Viral immunity. Transkingdom control of viral infection and immunity in the mammalian intestine

Abstract

Viruses that infect the intestine include major human pathogens (retroviruses, noroviruses, rotaviruses, astroviruses, picornaviruses, adenoviruses, herpesviruses) that constitute a serious public health problem worldwide. These viral pathogens are members of a large, complex viral community inhabiting the intestine termed "the enteric virome." Enteric viruses have intimate functional and genetic relationships with both the host and other microbial constituents that inhabit the intestine, such as the bacterial microbiota, their associated phages, helminthes, and fungi, which together constitute the microbiome.
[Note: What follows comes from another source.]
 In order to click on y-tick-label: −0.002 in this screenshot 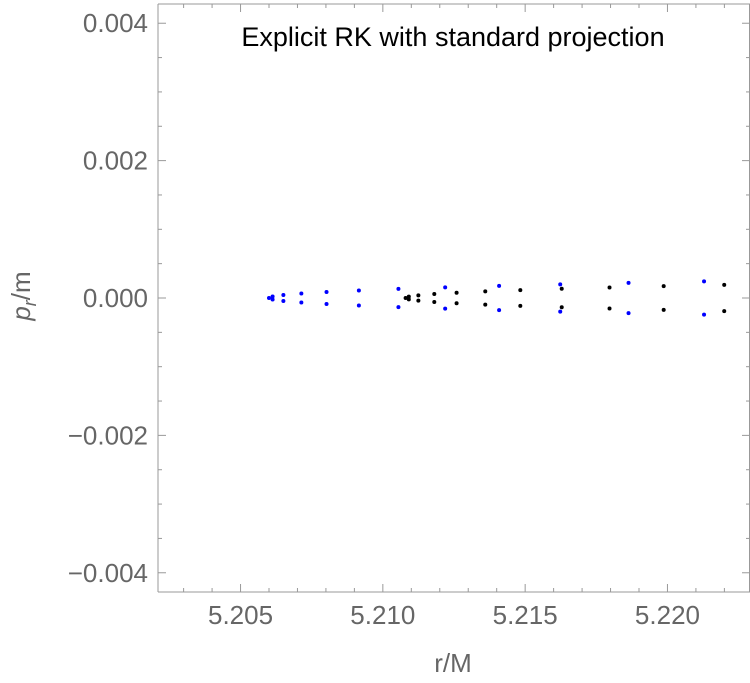, I will do `click(108, 435)`.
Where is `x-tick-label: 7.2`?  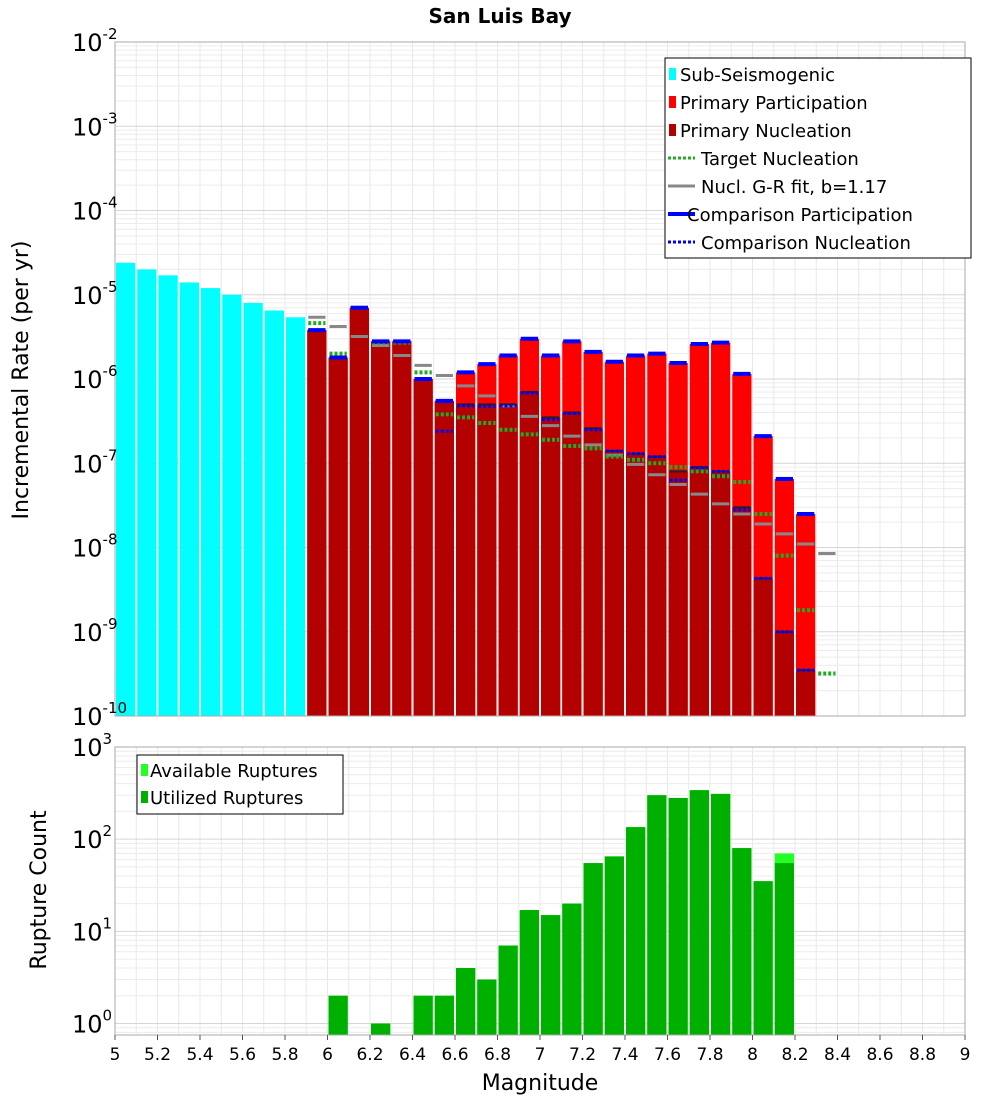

Emerging data indicate that enteric viruses regulate, and are in turn regulated by, these other microbes through a series of processes termed "transkingdom interactions." This represents a changing paradigm in intestinal immunity to viral infection. Here we review recent advances in the field and propose new ways in which to conceptualize this important area.

Figure 1. The microbiome alters enteric virus infection by both direct and indirect mechanisms

Shown is a schematic representation of major categories of organisms in the intestinal microbiome that, in aggregate, affect enteric infection with the four viral taxa shown. In some cases transkingdom interactions affect enteric viruses directly through physical interactions between viruses and organisms or components of organisms within the intestinal microbiome. In other cases the microbiome regulated viral infection indirectly by altering immunity. Systemic viral infection can also alter intestinal virus infection. Host genes also impact these transkingdom interactions, and the ultimate outcome of virus-triggered disease, as shown on the right portion of the figure.

Figure 2. Transkingdom interactions and mechanisms by which bacteria enhance enteric virus replication and transmission

(A) The intestinal environment includes bacteria (green) and other components of the microbiome, the mucus layer (yellow), host enterocytes (brown), and underlying immune cells (blue and red). Enteric viruses (black) are exposed to bacteria prior to initiating replication in host cells (enterocytes or immune cells, depending on the virus type). Bacteria promote enteric virus replication and transmission by several mechanisms. (B) Poliovirus (PV) binds bacteria, which stabilizes virions and limits premature RNA release to promote transmission. (C) PV and human norovirus (HuNoV) bind bacteria, which increases viral attachment to host cells. (D) Mouse mammary tumor virus (MMTV) binds LPS, which induces host TLR signaling and IL10-mediated immune tolerance. (E) Murine norovirus (MNoV) replication is enhanced by bacteria, likely through regulation of IFNλ responses.